Hal semacam itu memang sudah diduga oleh Rahsya, hebatnya Naura mampu menangkap kecemasan bersarang dalam benak padahal jarang curhat mengeluhkan masalah pribadinya ini.
"Tiga hari cukup menghabiskan waktu bersama Adara. Pastikan, kepulanganku disambut hangat oleh kamu, kalaupun Adara minta penangguhan hari, pendirianku takkan ubah, kembali padamu keesokan harinya," tegas Rahsya.
"Aku pegang janji kamu, pulang padaku setelah tiga hari," ujar Naura.
"Terimakasih atas izinnya," ucap Rahsya.
Naura mengangguk dengan perasaan dongkol semakin lengket memeluk Rahsya seolah-olah kebersamaan hangat ini terakhir kali dirasakannya.
...
"Papa, aku titip Naura selama tiga hari. Tolong, maafkan aku atas pilihan ini, tinggal dengan keluargaku sementara dan meninggalkan Naura di sana," ucap Rahsya.
"Naura akan baik-baik saja, saya mengerti posisimu memang berat. Selain Kinan sudah menceritakan penyakit diderita adikmu, bundamu juga sudah menjelaskan keseluruhan Adara yang tak mudah disembuhkan oleh sembarang orang. Saya tidak marah padamu karena masalah ini, pergilah temani proses penyembuhan Adara demi kebaikan kami semua yang tidak bisa membantu banyak untuk keluargamu," bijak Pak Aksan menepuk pundak menantunya.
Rahsya tertunduk, lagi-lagi belum sanggup membahagiakan putri Pak Aksan.

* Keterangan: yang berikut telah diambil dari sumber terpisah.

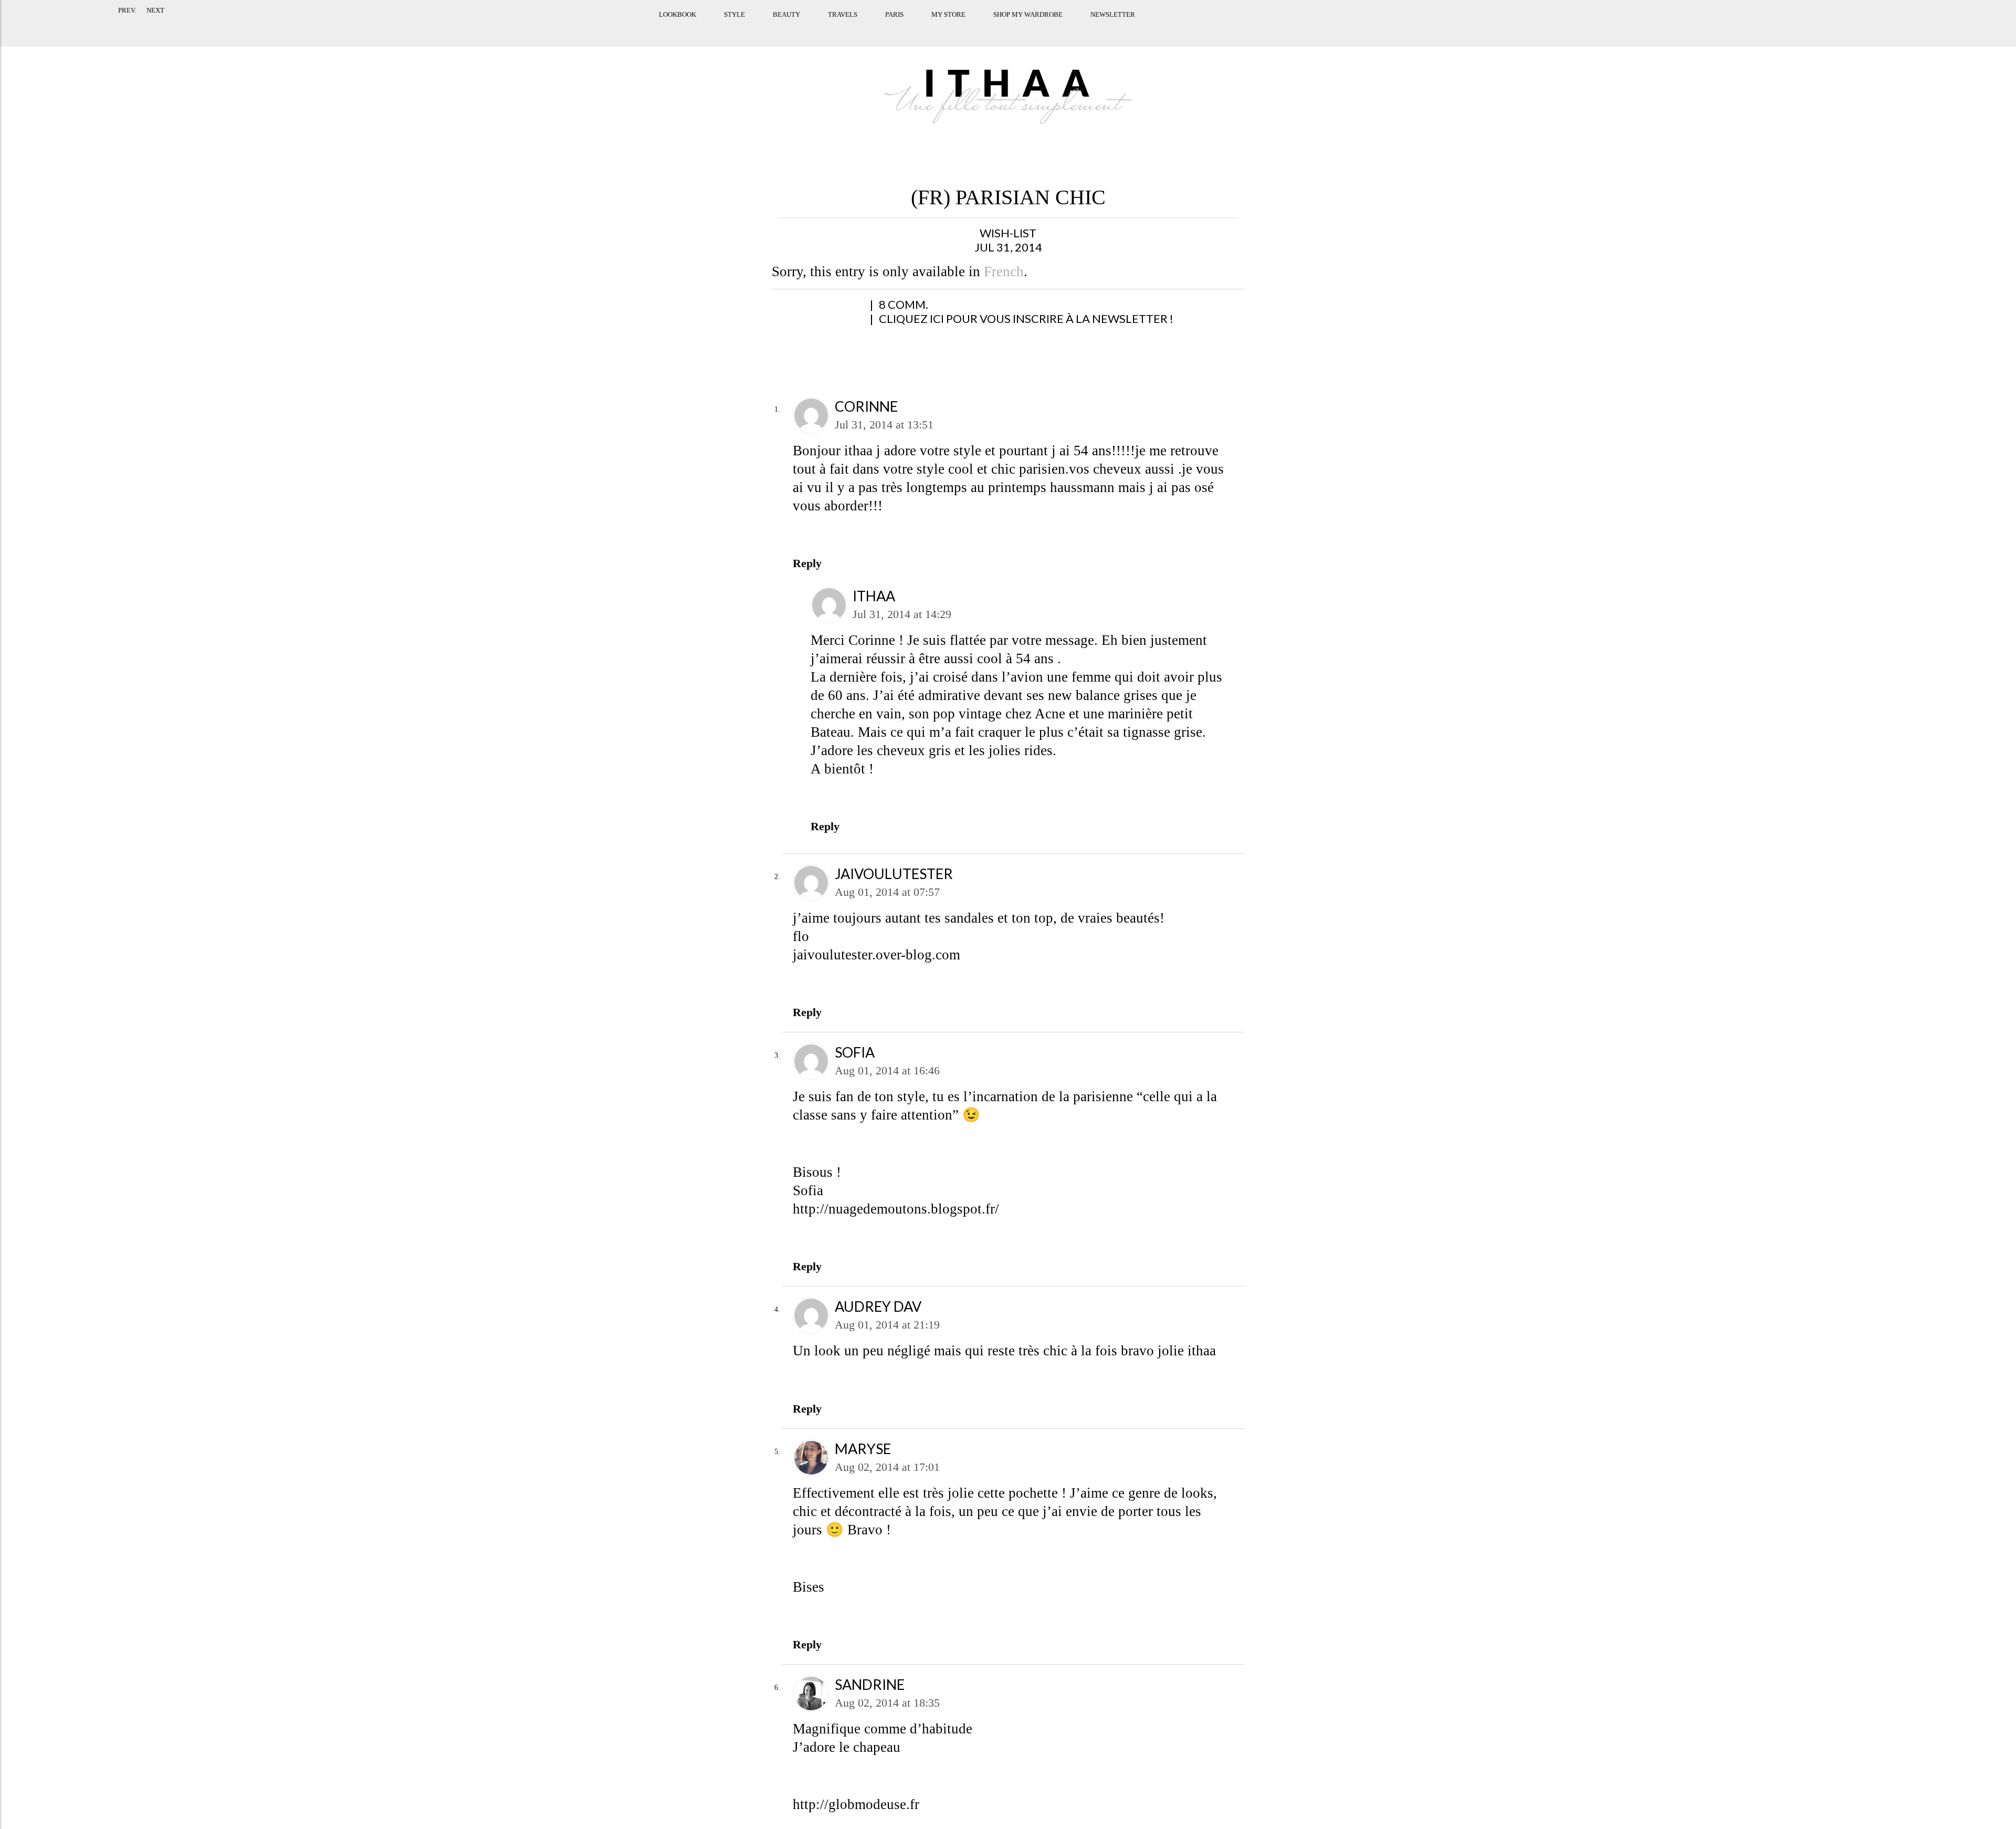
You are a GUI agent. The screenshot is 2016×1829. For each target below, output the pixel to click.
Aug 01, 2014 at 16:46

"Lelaki sejati tidak asal menangis, berjuanglah menyembuhkan adikmu sepenuh hati, kemudian tumpahkan air matamu kelak di pelukan Naura. Jika misimu berhasil menyembuhkan Adara, baru saya berani minta kamu dan Naura cepat-cepat honeymoon ke luar negeri," sambung Pak Aksan.

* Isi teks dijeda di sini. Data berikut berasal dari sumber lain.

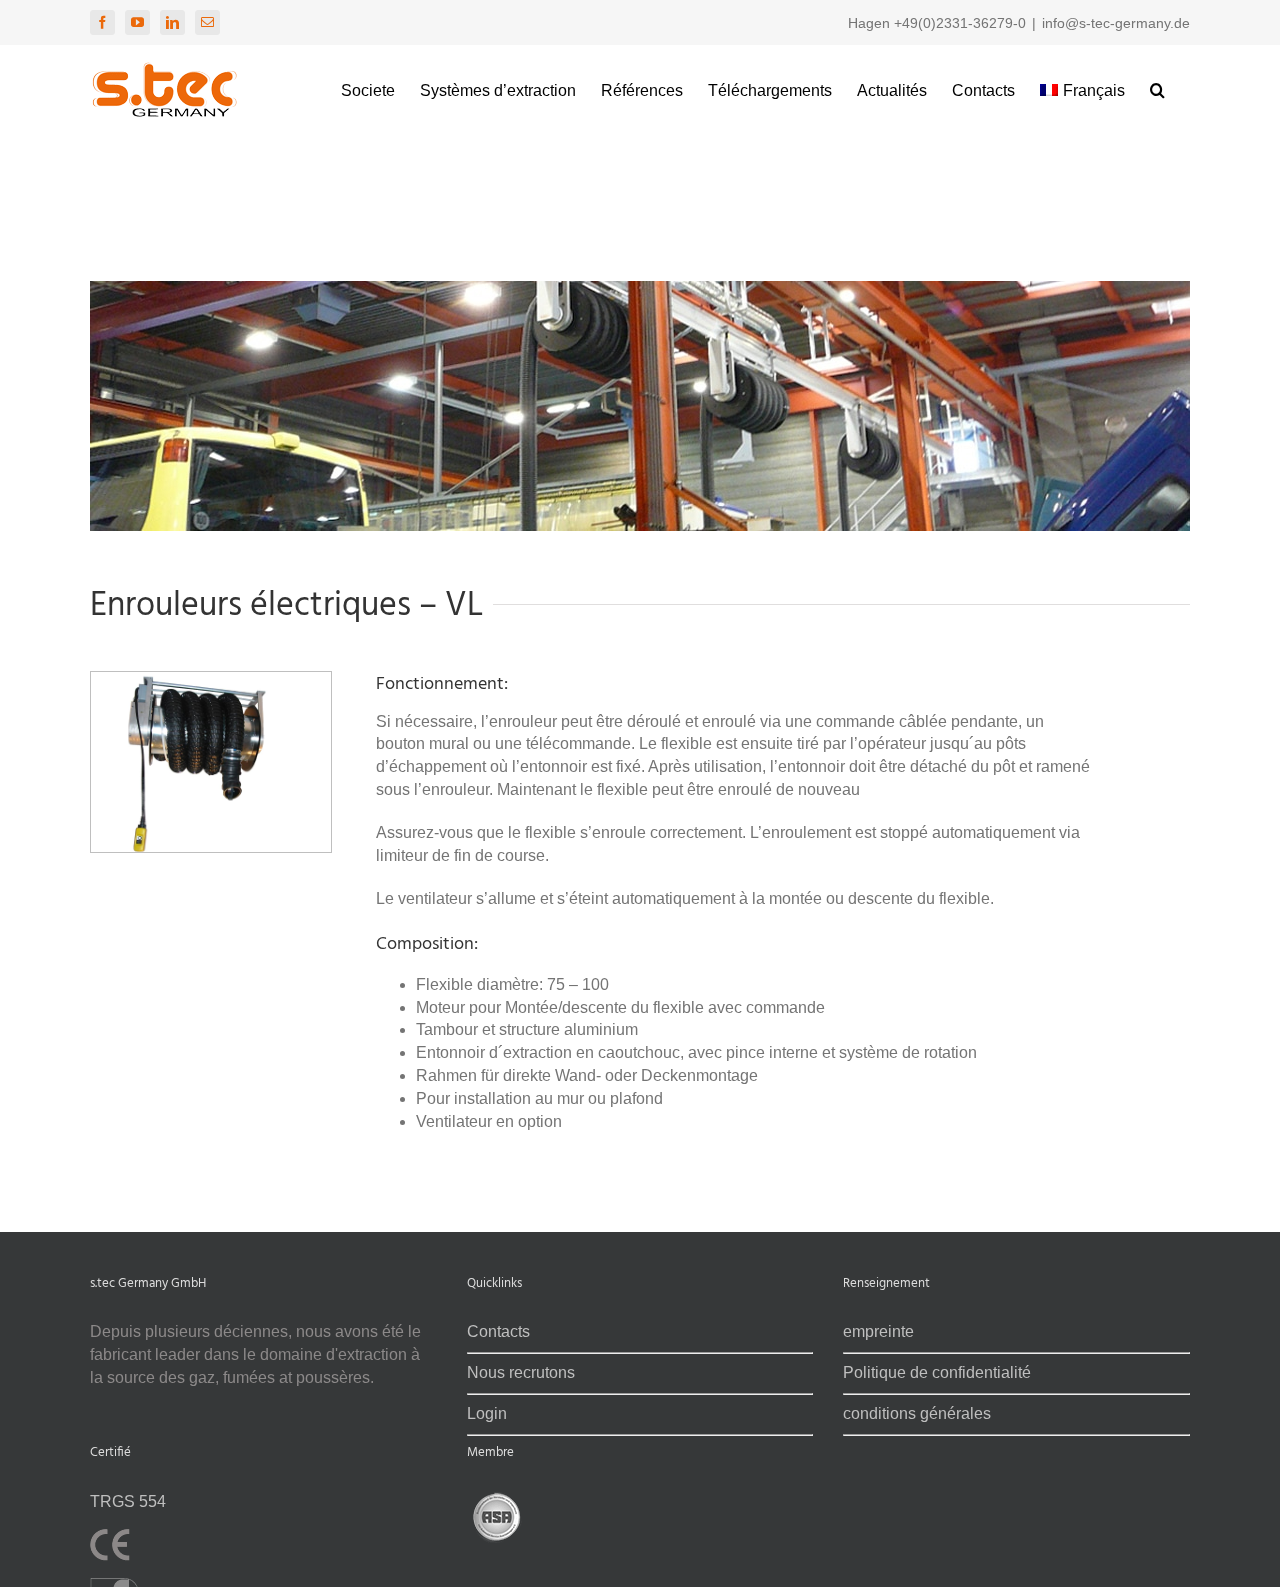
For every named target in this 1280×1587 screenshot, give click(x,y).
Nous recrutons (521, 1372)
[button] (1157, 87)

"Honeymoon itu, apa?" tanya Rahsya dengan wajah terangkat.
Pak Aksan mengulas senyum jenaka, ternyata menantunya masih polos tak seperti kebanyakan lelaki berhidung belang di luaran sana yang gampang memahami kode malam pertama.

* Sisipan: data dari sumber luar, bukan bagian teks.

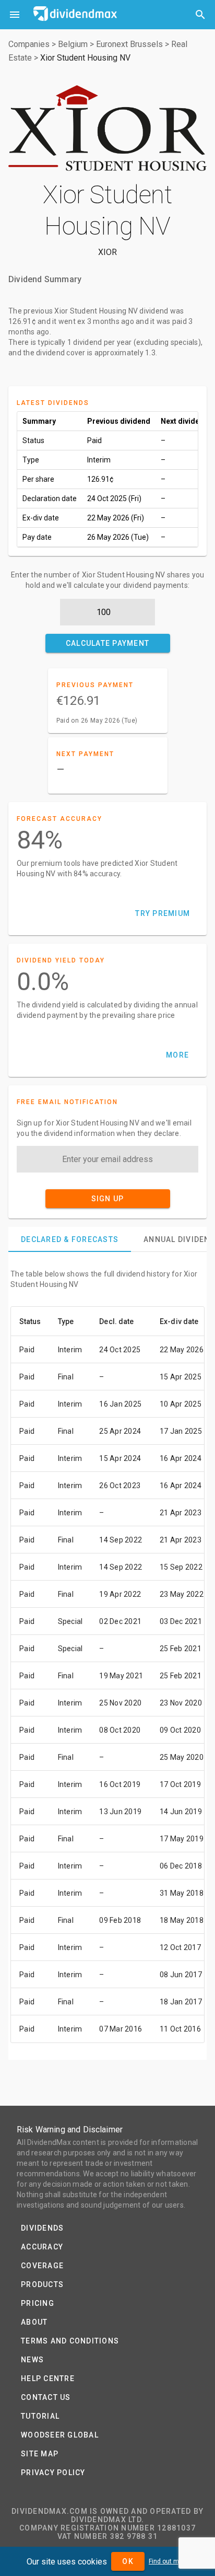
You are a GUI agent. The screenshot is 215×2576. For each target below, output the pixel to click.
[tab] (69, 1239)
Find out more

"Honeymoon itu kegiatan panas antara sepasang suami, istri, yang dilakukan dalam sebuah kamar. Setelah itu, pasangan tersebut memperoleh kebahagiaan tiada terkira," jelas Pak Aksan.
"Apa contoh kebahagiaan tiada terkira itu, Pa?" polos Rahsya.
"Naura mengandung benihmu dan kamu akan menjadi seorang Papa dari buah hati kalian berdua kelak," jawab Pak Aksan.
"Apa pengertian itu sama persis dengan impianku kalau aku udah siap, aku ingin Naura mengandung kecebongku?" bingung Rahsya.
"Artinya sama."
Berdesir jantung Rahsya melihat anggukan kepala Pak Aksan berarti impian indah dalam istana kepalanya sudah dekat di depan mata, tinggal melalui satu rintangan lagi, yaitu menuntaskan misinya mengembalikan kesadaran Adara dari jebakan perasaan abnormalnya.
"Mas, bantu Bunda membawa ini," panggil Bu Salma meminta bantuan.
Empunya nama sontak menoleh mendapati bundanya membuka pintu rawat, tampak kesusahan menyeret koper berisi pakaian dan barang-barang keperluan Adara selama tiga hari menginap di rumah sakit ini. Sinar Abadi.
"Bisa Bun," angguk Rahsya.
Sebelum menghampiri Bu Salma, Rahsya mencium dulu punggung tangan Papa mertuanya sebagai bentuk perpisahan.
Pak Aksan menyemangati pemuda itu dengan tepukan kuat di sebelah pundak. Tidak memiliki kepentingan lagi di rumah sakit sebab Adara resmi pulang pagi ini, Pak Aksan pamit duluan kepada anak dan ibu di seberangnya, setelah itu merangkul Kinan untuk dipulangkan ke Asrama Nusa Bangsa.